You could say that Vintage Toronto is using the new to celebrate the old.

The public Facebook group has combined a very 21st century innovation: social media, to publish images of the city from an era long before the Internet made photo sharing possible.

And, as the Toronto Star reports, the formula seems to be striking the right balance between novelty and nostalgia. Since it launched in January, the page has accumulated more than 17,000 "likes" — or digital thumbs up in Facebook-speak.

While page founder Bill Stephenson technically lives in Kingston, Ont., a town three hours east of Toronto by car, he told the paper the two decades he spent living in the city from 1960 to 1980 left a memorable impression on him.

The 54-year-old, who sells vintage items in a general merchandise store, applied his love of all things archived to the project after stumbling across a similar Facebook group called Vintage Los Angeles.

"When I first started, I thought it might interest, you know, friends and a few other people," he told the Star. "I'm kind of surprised how popular it is, how quickly."
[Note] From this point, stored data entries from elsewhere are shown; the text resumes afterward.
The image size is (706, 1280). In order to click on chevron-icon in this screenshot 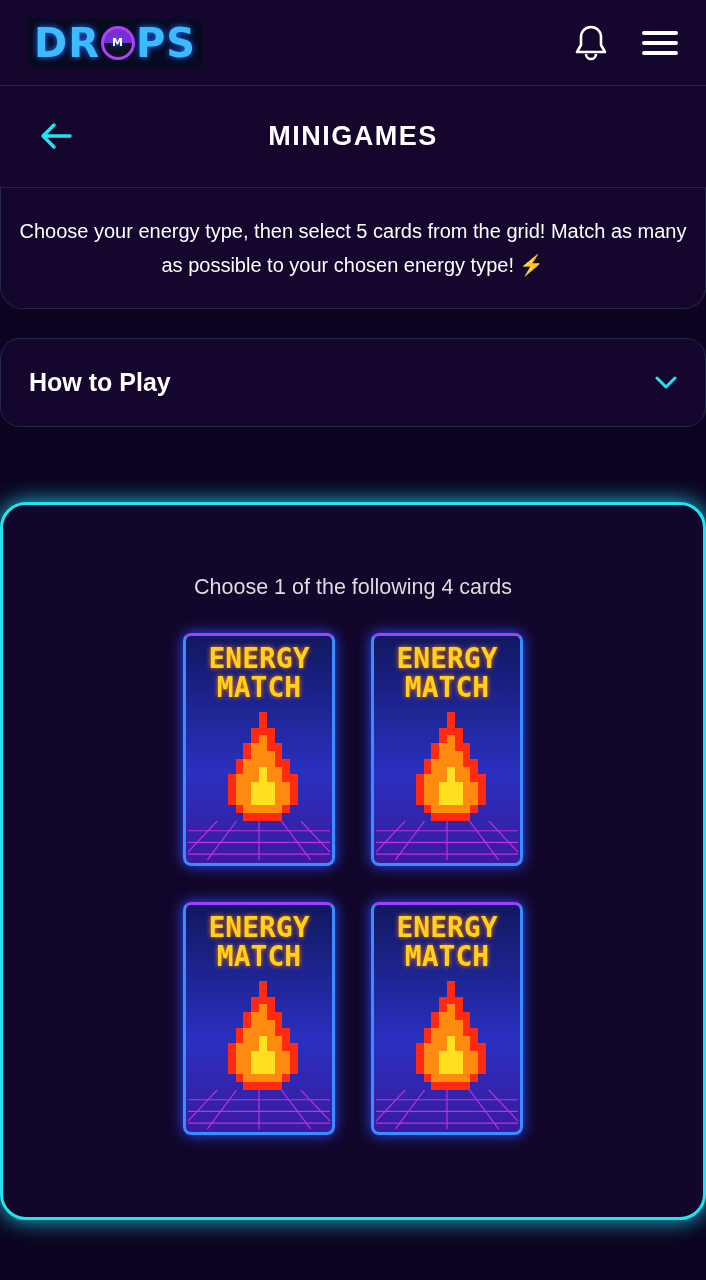, I will do `click(666, 382)`.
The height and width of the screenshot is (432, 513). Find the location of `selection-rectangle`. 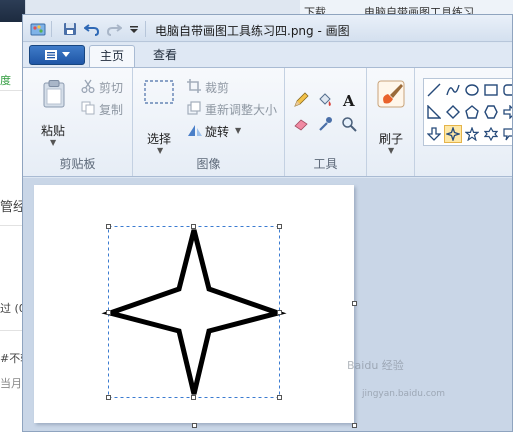

selection-rectangle is located at coordinates (194, 312).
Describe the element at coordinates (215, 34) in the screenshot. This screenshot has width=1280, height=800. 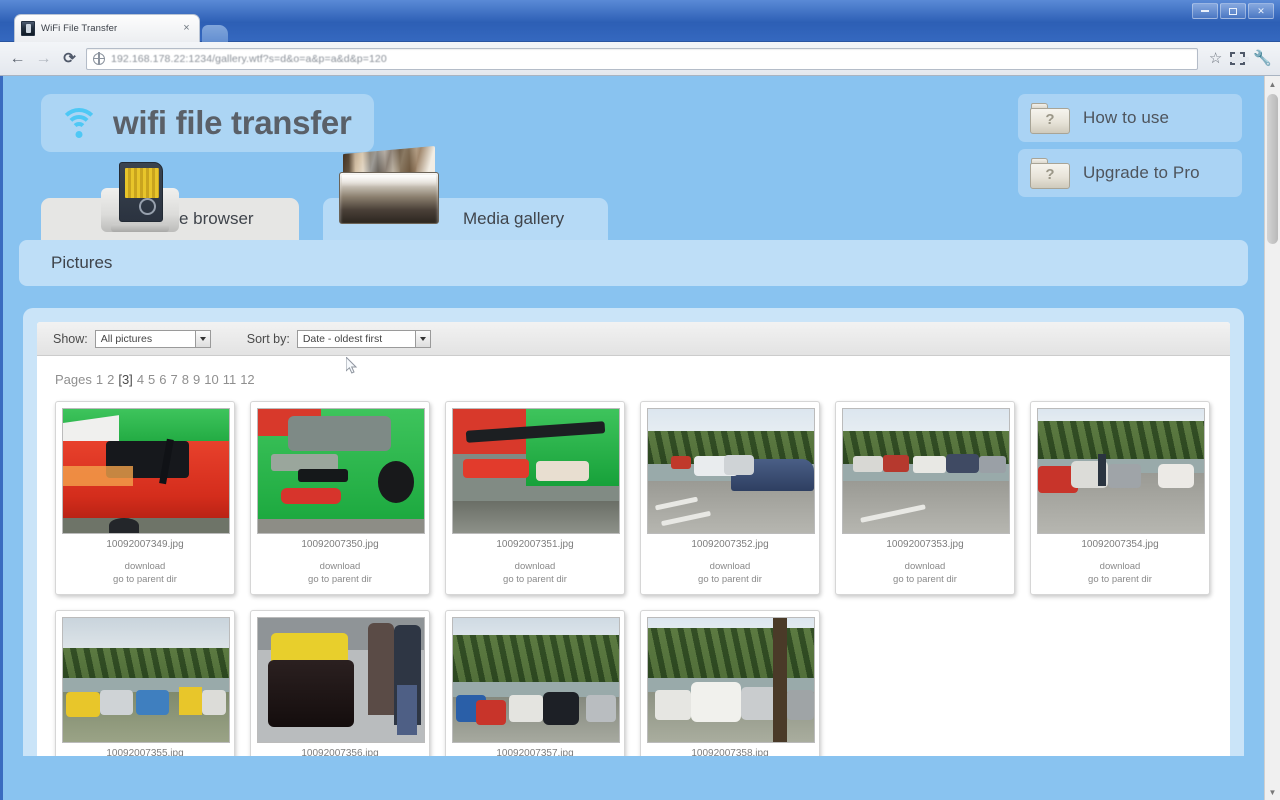
I see `new-tab-button` at that location.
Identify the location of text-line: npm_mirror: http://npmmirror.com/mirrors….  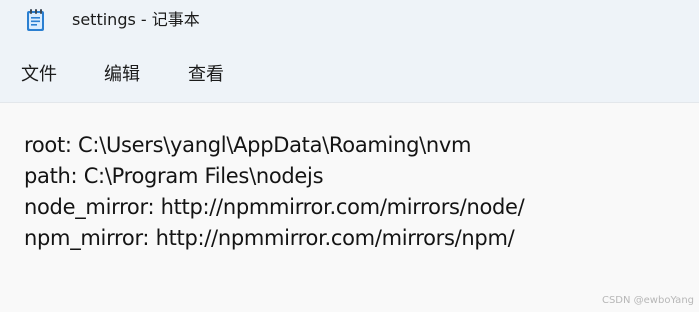
(270, 238).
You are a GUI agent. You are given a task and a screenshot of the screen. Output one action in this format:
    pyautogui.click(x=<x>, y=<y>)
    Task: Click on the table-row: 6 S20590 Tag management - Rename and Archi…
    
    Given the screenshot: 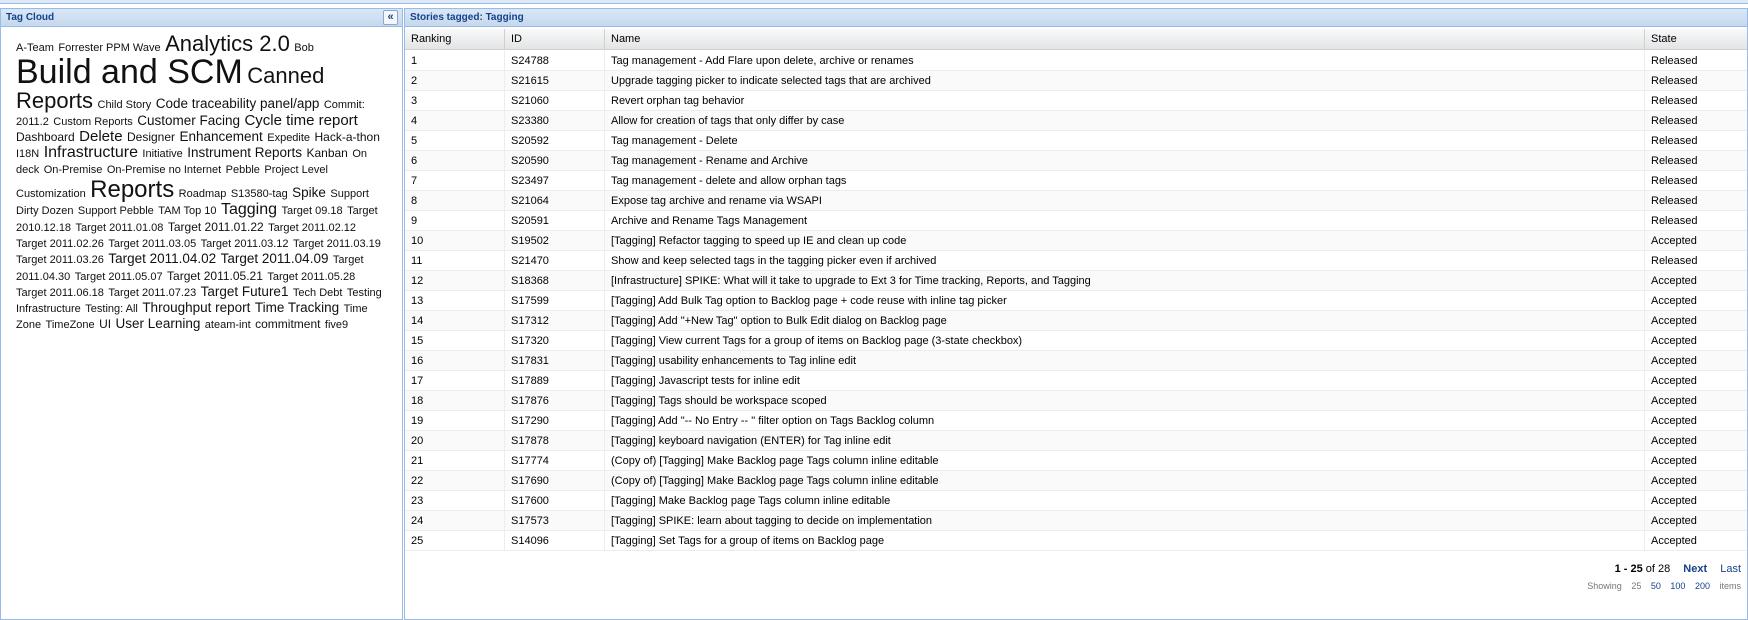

Stephenson combs through city online archives for material and also scans images from public libraries, universities, and government collections. His images range in date from the mid-1800s all the way up to the 1990s, although his page carries some illustrations from as far back as the late 1700s.

Categories like "Lost Cinemas and Theatres" and "Yonge Street Strip" are catalogued and arranged in dozens of albums (72 in total at last count).

A "Toronto — Then & Now" concept that places old landmarks like Dundas Square or well traveled intersections like Bloor St. and Avenue Rd. side-by-side with snapshots of their current incarnations has proved so popular there are now six sequels to the original album.

Though it began as a hobby, demand for constant updates has Stephenson tacking on an additional two-to-four hours to his workday.

He said he wakes up each morning at 5:30 so he can start scouring the web for images and post them on his page before he heads to his day job at 9.

Fans are keen to share their excitement about images that hit close to home, like a street corner they pass each day, or a now-defunct building that once set the scene for colourful memories from their past.

And thanks to the modern age, expats from all over the world can check in to catch a glimpse of their old hometown: the page counts fans from each corner of the globe — including Korea, Australia, and Israel — all of whom have at least one major interest in common.